Réveillé à nouveau aux aurores, je replonge pour une grasse mat’ dominicale jusqu’à 6h30. Le vent s’est à nouveau levé. De ce fait, tente et housse vélo sont sèches. Je déjeune copieusement à ma place réservée sur la plage vistulienne. A 7h30, je quitte ce beau bivouac sous un ciel à nouveau voilé. Puis je sors des champs par un chemin de tracteurs, reprends la digue de protection avant de retrouver ma petite route de campagne.

Au premier hameau traversé, je passe devant cette église en ruine. Sur le fronton de la petite chapelle (en bas à droite) est gravé une inscription en allemand.

Puis je continue sur cette paisible route. Là, je tombe sur un panneau au nom de hameau imprononçable !

Je poursuis mon trajet en suivant cette charmante rivière Motlawa qui va m’emmener jusqu’à la périphérie de Gdansk.

Vers 9h30, j’y arrive. Je croise quelques cyclistes qui partent faire leur sortie dominicale. J’en profite pour saluer les copains du Stade qui doivent être très heureux après la difficile victoire des Rouge&Noir hier soir en finale du Top14.

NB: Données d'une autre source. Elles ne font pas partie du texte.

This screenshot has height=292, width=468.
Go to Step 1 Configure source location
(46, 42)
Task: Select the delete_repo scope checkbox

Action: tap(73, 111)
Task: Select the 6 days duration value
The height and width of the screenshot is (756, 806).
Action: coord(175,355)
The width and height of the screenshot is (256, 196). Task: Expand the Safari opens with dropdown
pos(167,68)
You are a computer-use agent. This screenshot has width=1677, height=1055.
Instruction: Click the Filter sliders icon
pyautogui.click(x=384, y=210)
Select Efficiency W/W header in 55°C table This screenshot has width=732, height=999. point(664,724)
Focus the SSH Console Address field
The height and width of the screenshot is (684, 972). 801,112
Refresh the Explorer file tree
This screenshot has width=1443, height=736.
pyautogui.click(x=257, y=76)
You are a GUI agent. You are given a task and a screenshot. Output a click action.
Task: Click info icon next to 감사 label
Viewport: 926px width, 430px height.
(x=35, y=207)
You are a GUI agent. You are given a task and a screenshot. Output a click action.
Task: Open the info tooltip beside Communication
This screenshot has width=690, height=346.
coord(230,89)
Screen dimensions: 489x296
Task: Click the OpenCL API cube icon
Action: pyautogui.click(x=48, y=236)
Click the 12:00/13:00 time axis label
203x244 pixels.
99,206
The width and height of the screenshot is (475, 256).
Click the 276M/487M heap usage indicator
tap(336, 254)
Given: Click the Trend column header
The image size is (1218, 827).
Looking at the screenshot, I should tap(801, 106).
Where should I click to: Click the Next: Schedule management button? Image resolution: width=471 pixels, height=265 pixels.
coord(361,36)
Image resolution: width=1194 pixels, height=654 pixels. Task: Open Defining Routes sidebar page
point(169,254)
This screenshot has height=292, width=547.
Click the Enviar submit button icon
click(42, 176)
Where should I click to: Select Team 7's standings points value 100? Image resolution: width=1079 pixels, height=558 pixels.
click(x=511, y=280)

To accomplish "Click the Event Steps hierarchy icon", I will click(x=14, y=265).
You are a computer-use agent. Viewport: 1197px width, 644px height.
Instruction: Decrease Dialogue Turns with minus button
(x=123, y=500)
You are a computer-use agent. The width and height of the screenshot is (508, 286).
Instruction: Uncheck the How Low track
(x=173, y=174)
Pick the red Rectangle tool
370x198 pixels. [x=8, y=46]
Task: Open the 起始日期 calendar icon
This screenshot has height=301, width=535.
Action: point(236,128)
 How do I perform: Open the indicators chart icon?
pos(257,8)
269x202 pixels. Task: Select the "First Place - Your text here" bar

Une fois arrivé en ville, je m’arrête dans la première boulangerie-café trouvée. J’irais me balader dans le centre après. J’y arrive par la Porte Verte après avoir traversé un des nombreux canaux qui sillonnent cette ville portuaire.

C’est parti pour une balade en ville. D’ailleurs, je suis surpris par son charme. D’ailleurs, je vois énormément de touristes traînant leur valise à roulettes à la recherche de leur hôtel.






Évidemment, en passant dans ce quartier ouvrier, je me dois d’évoquer Solidanorsc. C’est en fait une fédération de syndicats polonais fondée le 31 août 1980 et dirigée à l’origine par Lech Walęsa (l’homme à la moustache). Dans les années 1980, ce mouvement joue un rôle clé dans l’opposition au régime de la République populaire de Pologne (régime communiste) menée d’une main de fer par le général Jaruzelski.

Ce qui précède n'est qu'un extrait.